Please follow the link to the playlist here…

The Winners – 1st to 5th places

Emma, which won the competition in 2017, successfully takes a few familiar ideas which we have as a culture about hauntings. Firstly, that the ghost wants to tell a tale about what happened to them; secondly, that the deed that did for them will still be visible on them somehow. The presence of a smiling child reflecting all of this back at us is an effectively unseemly thing. In second place, Daddy Daughter Day plays for laughs, but in its own gruesome way reminds us that most accidents occur in the home. Free Fallin’, in third place, has nothing to do with Tom Petty (RIP) but a lot to do with the old belief that, if you dream you are falling, you’d better wake up before you hit the ground or else you’ll die in real life. Here, the aftermath of that becoming a reality gives us a gruesome punchline. Drain, taking fourth place, has a blink-and-you’ll-miss-it supernatural spin (geddit?) but shows us, again, an event taking place in a domestic setting which is either frightening or grotesque. So far as there’s any sort of a theme to these Top 20 films, it’s that domestic spaces and little darlings can quickly disrupt normality.

In fifth place, Paradox is, for me, the pick of the bunch. People have reported seeing or hearing things which seem to be out of their proper time, and how unsettling an effect this has. Paradox runs with this idea and creates something claustrophobic and nightmarish. It’s quite brilliant.

— AIM OF THE EXERCISE —
From the passage on the competition winners, list the titles of the films it ranks from first to fifth place, in order.

— SUPPLIED RECORDS —
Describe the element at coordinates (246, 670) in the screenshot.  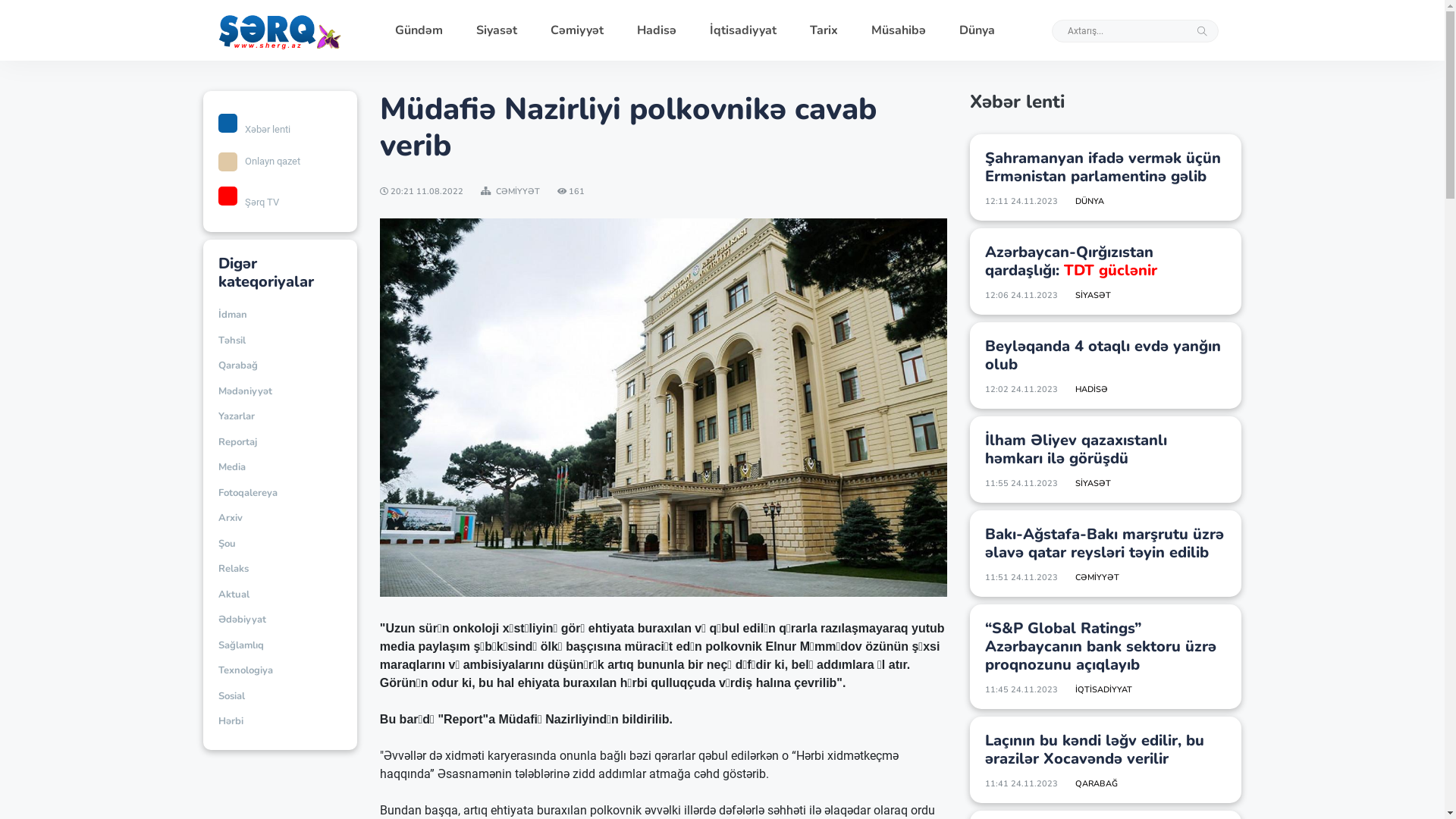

...

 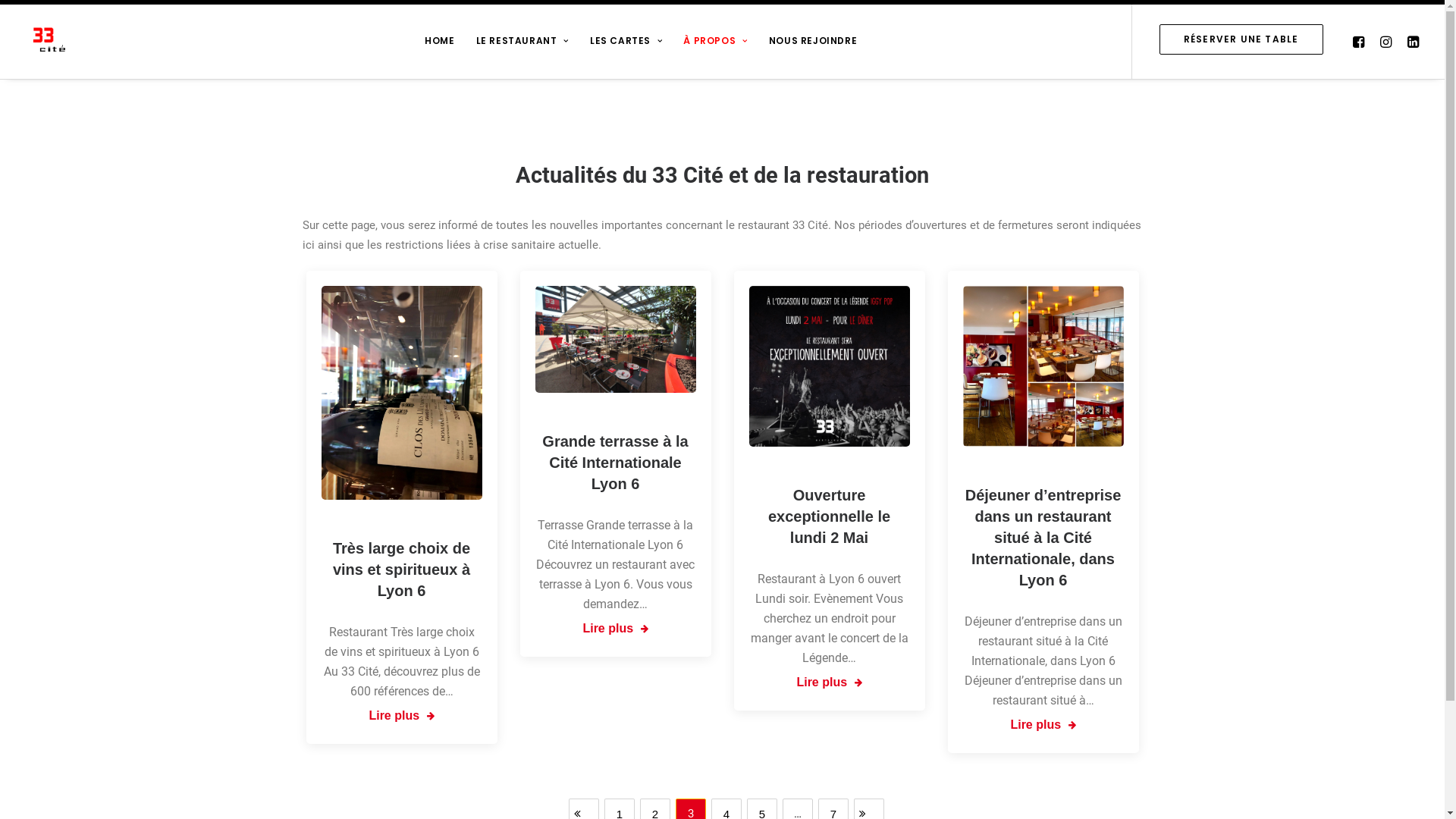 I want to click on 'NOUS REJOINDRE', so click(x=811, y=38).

...

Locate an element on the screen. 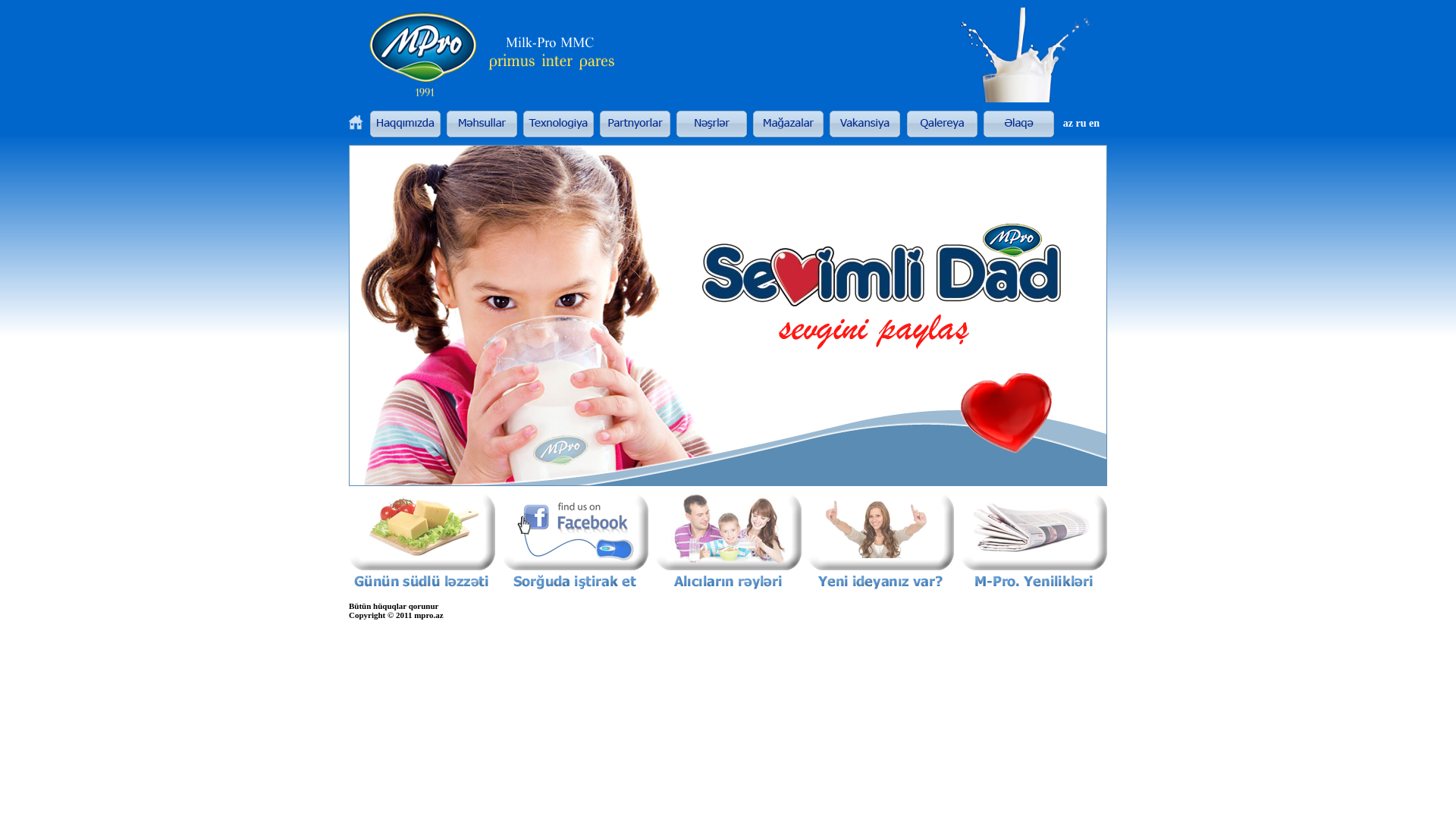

— EXERCISE SOLUTION —
1. Emma
2. Daddy Daughter Day
3. Free Fallin’
4. Drain
5. Paradox